▸ TASK BRIEF: Copy the listing below without any change, starting with the line that contains "705x476 pixels. Task: Select" and going on through the line that contains "Action: [x=144, y=527]", both included.

* * * * *

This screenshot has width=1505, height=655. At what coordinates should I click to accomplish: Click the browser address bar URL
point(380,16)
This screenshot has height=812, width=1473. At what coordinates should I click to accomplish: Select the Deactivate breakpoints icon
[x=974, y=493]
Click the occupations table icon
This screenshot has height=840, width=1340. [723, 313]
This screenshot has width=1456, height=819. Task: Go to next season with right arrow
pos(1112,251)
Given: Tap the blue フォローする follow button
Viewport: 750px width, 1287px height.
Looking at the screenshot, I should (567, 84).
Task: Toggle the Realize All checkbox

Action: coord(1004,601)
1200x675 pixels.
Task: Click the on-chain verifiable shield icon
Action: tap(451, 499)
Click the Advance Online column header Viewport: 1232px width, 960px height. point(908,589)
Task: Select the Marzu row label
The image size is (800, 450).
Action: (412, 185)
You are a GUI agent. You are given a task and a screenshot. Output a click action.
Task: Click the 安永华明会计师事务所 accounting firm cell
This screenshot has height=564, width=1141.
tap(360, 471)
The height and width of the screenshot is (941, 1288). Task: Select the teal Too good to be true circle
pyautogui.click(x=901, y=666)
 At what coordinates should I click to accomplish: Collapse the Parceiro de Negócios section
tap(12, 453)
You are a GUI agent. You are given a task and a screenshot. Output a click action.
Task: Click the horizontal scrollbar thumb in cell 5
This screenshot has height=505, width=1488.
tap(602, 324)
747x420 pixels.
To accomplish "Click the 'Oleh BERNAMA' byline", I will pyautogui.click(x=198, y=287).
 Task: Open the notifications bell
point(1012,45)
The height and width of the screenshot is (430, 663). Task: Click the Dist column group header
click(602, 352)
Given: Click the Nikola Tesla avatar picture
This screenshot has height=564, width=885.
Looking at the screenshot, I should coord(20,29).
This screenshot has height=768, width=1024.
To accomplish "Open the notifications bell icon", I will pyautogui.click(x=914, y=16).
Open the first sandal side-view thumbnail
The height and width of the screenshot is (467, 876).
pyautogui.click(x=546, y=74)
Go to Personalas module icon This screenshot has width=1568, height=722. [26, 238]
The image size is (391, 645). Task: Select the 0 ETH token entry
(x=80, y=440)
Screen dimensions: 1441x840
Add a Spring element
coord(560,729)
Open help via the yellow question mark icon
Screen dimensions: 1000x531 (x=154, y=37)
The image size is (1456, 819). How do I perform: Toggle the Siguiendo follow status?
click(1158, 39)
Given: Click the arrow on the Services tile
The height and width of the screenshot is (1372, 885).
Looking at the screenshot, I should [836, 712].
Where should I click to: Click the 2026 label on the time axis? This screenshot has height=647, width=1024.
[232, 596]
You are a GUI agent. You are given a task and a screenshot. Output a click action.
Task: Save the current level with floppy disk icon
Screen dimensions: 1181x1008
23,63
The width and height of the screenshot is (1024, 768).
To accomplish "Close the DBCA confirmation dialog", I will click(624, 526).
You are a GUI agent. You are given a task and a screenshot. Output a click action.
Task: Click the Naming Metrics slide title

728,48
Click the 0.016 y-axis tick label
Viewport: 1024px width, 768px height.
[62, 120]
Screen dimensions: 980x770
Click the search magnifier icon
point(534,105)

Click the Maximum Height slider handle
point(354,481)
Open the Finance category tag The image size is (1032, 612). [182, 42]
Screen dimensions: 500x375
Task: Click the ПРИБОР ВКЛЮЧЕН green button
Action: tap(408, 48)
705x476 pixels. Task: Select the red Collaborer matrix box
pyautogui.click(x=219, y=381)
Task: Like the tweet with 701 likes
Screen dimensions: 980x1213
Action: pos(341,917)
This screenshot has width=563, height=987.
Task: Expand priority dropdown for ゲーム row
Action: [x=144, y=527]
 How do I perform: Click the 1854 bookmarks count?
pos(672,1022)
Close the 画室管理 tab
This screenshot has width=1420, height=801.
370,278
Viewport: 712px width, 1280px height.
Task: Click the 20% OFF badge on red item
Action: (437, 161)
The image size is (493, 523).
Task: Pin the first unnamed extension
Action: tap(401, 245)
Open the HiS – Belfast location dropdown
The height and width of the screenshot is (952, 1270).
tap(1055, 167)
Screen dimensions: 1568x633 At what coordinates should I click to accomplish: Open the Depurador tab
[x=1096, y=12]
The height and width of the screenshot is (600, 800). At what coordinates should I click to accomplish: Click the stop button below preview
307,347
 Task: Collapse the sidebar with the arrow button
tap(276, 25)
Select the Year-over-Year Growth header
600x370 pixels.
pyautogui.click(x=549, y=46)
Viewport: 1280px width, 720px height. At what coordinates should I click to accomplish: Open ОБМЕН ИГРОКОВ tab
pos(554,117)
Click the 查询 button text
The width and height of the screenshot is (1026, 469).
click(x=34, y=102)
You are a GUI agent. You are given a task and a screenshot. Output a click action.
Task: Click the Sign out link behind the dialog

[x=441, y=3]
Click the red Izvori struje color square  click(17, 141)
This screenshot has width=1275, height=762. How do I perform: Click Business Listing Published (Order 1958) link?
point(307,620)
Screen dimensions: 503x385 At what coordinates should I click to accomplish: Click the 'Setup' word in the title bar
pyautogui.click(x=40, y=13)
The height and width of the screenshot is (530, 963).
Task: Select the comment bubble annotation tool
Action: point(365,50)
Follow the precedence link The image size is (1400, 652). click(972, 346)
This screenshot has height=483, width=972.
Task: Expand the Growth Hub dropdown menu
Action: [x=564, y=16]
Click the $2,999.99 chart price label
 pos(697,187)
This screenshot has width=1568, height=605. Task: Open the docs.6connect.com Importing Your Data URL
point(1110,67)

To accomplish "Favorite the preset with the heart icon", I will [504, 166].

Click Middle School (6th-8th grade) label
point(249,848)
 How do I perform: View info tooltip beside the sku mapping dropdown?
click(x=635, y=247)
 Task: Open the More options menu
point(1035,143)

* * * * *

▸ WORKED SOLUTION:
705x476 pixels. Task: Select the red Collaborer matrix box
pyautogui.click(x=219, y=381)
Task: Like the tweet with 701 likes
Screen dimensions: 980x1213
Action: pos(341,917)
This screenshot has width=563, height=987.
Task: Expand priority dropdown for ゲーム row
Action: [x=144, y=527]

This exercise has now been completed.